**Source material:**
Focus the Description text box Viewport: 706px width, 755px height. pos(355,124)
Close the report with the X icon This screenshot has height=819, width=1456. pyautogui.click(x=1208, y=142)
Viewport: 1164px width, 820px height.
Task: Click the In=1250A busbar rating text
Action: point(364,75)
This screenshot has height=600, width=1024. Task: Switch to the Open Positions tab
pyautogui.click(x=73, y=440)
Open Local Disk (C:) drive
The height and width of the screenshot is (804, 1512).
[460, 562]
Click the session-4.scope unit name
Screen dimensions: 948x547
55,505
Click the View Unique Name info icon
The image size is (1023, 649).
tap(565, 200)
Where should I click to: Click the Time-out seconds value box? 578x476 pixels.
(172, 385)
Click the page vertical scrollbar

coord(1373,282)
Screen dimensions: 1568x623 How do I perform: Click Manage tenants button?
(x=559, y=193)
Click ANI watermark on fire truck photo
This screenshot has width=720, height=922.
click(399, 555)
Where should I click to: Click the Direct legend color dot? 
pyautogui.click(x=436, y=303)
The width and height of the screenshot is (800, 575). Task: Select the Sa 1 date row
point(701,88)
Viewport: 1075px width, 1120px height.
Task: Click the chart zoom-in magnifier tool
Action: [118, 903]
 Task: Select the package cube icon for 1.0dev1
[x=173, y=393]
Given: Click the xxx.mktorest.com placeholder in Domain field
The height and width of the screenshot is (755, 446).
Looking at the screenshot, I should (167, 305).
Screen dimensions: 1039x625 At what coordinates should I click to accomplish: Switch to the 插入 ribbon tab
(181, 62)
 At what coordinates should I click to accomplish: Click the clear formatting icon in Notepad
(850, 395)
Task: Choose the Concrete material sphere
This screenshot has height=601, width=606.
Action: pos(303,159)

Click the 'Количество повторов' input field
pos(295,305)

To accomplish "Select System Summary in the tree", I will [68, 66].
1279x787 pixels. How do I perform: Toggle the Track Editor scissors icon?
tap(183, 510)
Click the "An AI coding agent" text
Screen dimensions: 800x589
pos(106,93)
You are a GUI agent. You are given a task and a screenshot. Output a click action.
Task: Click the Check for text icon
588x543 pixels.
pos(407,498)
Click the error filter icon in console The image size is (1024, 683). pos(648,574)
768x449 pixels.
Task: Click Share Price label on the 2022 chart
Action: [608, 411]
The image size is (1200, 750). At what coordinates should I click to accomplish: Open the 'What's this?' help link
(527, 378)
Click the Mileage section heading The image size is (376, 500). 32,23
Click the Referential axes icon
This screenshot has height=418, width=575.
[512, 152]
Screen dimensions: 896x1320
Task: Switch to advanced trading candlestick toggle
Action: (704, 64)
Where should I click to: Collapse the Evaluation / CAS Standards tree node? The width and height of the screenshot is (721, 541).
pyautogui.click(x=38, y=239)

**About this task:**
Taking the line with "The height and width of the screenshot is (755, 446)." as the start and the last line of the data above as the end, write out those two lines and every line between them exactly, and only those.

**Solution to this exercise:**
The height and width of the screenshot is (755, 446).
Looking at the screenshot, I should (167, 305).
Screen dimensions: 1039x625 At what coordinates should I click to accomplish: Switch to the 插入 ribbon tab
(181, 62)
 At what coordinates should I click to accomplish: Click the clear formatting icon in Notepad
(850, 395)
Task: Choose the Concrete material sphere
This screenshot has height=601, width=606.
Action: pos(303,159)

Click the 'Количество повторов' input field
pos(295,305)

To accomplish "Select System Summary in the tree", I will [68, 66].
1279x787 pixels. How do I perform: Toggle the Track Editor scissors icon?
tap(183, 510)
Click the "An AI coding agent" text
Screen dimensions: 800x589
pos(106,93)
You are a GUI agent. You are given a task and a screenshot. Output a click action.
Task: Click the Check for text icon
588x543 pixels.
pos(407,498)
Click the error filter icon in console The image size is (1024, 683). pos(648,574)
768x449 pixels.
Task: Click Share Price label on the 2022 chart
Action: [608, 411]
The image size is (1200, 750). At what coordinates should I click to accomplish: Open the 'What's this?' help link
(527, 378)
Click the Mileage section heading The image size is (376, 500). 32,23
Click the Referential axes icon
This screenshot has height=418, width=575.
[512, 152]
Screen dimensions: 896x1320
Task: Switch to advanced trading candlestick toggle
Action: (704, 64)
Where should I click to: Collapse the Evaluation / CAS Standards tree node? The width and height of the screenshot is (721, 541).
pyautogui.click(x=38, y=239)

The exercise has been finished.